The outage affected more than 10,000 passengers, leaving airports “in disarray”. Most systems were restored around 1.30 pm [four hours later], but the passenger backlog did not start to clear until self check-in kiosks were up and running again about 3.30pm [six hours later]. Air New Zealand was, to put it mildly, furious.
As usual, people never (well, hardly ever) adequately test their redundant backup technology! In particular, they should have also used the generators for a long enough time to test for this kind of failure. I recently heard about another such pr0blem, in a discussion at ITA, where the backup generators worked but didn’t work for long enough. (At least I think it was a distinct case, since I heard it a while ago, but I could be wrong.)
You must do these tests reasonably frequently, since things can break over time, even if they are merely lying in wait. I plan to write more about this in a future blog post.
I don’t know, but I’ve been told: most, if not all, airlines do not actually have disaster recovery setup that would switch over to a geographically distant site. Evidently airlines are surprisingly “penny wise and pound foolish” when it comes to redundant components, which they are loath to pay for. (I think we were talking about network connections but it’s too long ago for me to remember clearly. The same principle applies across the board.)
Afterward, apparently IBM’s main job was to grovel. Air New Zealand, in the person of CEO Rob Fyfe, said in strong language that IBM took a long time to react, accept responsibility, and apologize. He called IBM “amateur”, which is quite an insult for IBM, and that his IT team was looking for alternative suppliers already. (I don’t know how that turned out.)
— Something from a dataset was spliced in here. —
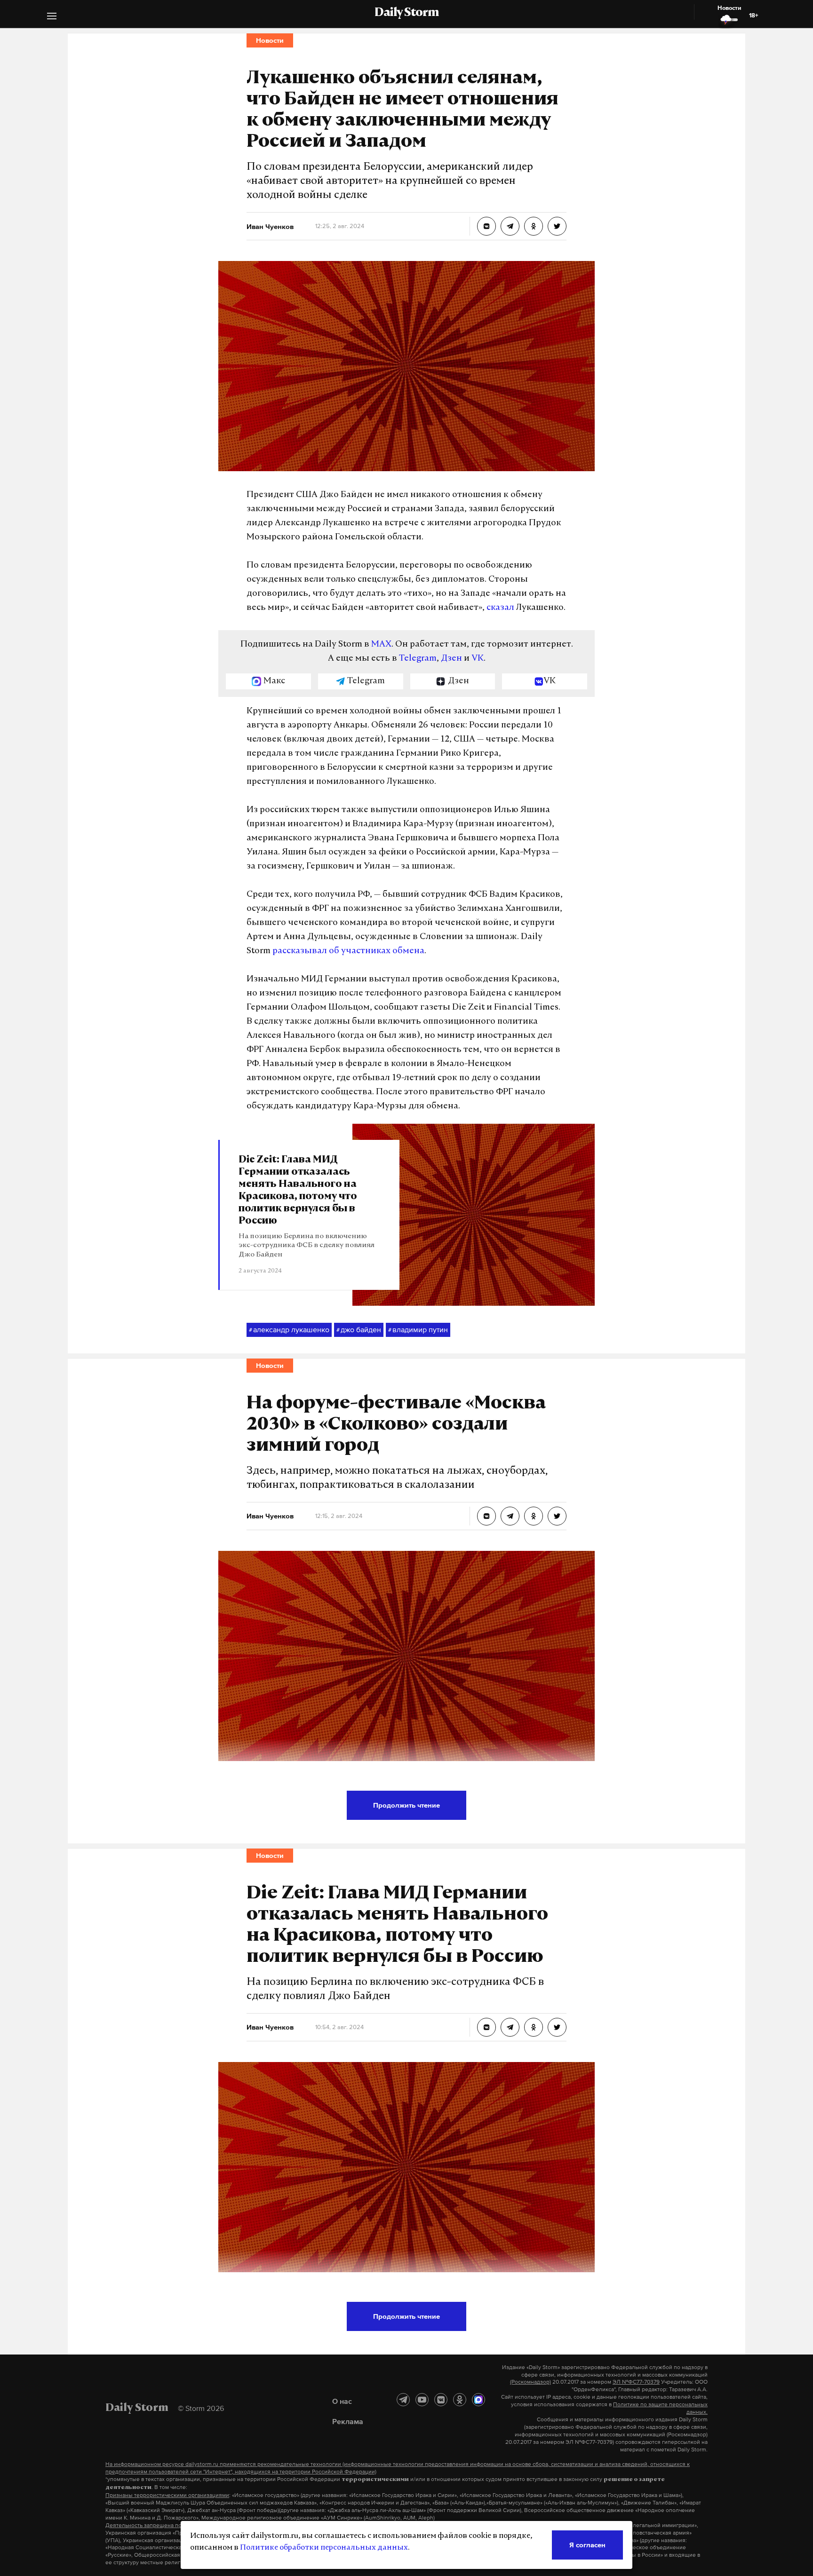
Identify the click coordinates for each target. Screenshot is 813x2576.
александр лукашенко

IBM did apologize by the evening of the next day, and said they “immediately engaged a team of 32 local IT professionals, supported by global colleagues. This means Mr. Fyfe considers two working days to be a very long time for such an apology. Perhaps he was manly putting on a public show of anger, actually intended more for his customers and shareholders than for IBM. But I don’t think that actually matters, from IBM’s point of view. As someone participating in a team building such a system, that’s the point of view that I am most concerned with.
(By the way, back at MIT in the late 1970′s, when a guy from Digital Equipment showed up for “preventive maintenance” on one of our timesharing systems (removable disks on the MIT-MC KL/10), we called it “causitive maintenance”. He once made a mistake that caused a lot of trouble.)
I don’t just mean this to rag on IBM. Making systems that are working fully 24/7 is quite difficult and expensive. Our team can perhaps learn a little bit from this: if nothing else, it is one more data point about the cost/benefit of system failure for an airline reservation system. When airlines talk about high availability, they are not kidding!